=== Begin Enclosure ===
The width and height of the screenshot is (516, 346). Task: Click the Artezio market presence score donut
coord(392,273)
=== End Enclosure ===
=== Begin Enclosure ===
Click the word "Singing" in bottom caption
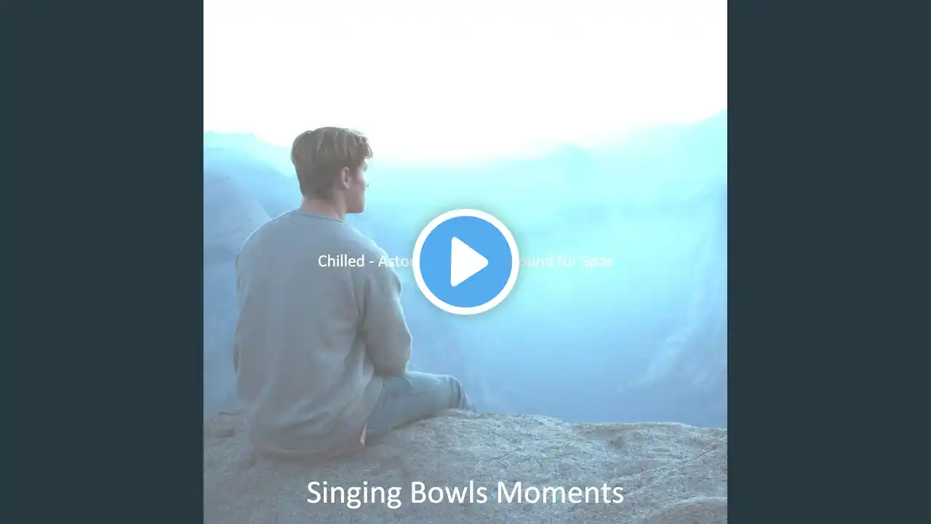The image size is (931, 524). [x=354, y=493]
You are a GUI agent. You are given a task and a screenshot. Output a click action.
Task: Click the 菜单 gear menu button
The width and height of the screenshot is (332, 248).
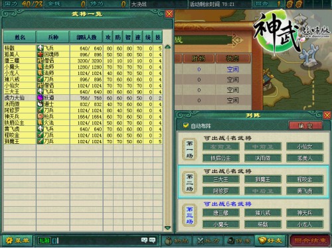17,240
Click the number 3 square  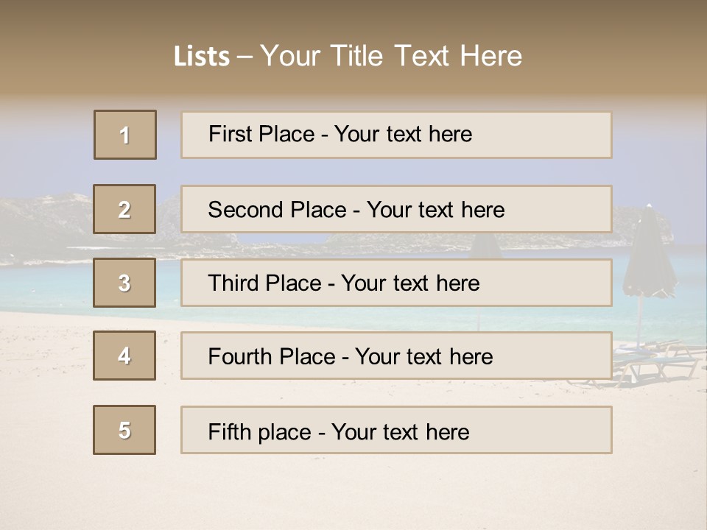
=== End Enclosure ===
**Exercise instructions:** All pictures are to be skipped. Output, word for word, the lines in the data above starting at the line containing "You are a GUI" and ending at the line containing "Click the number 3 square".

**Answer for the task:**
You are a GUI agent. You are given a task and a screenshot. Output a click action.
Task: Click the 菜单 gear menu button
The width and height of the screenshot is (332, 248).
17,240
Click the number 3 square  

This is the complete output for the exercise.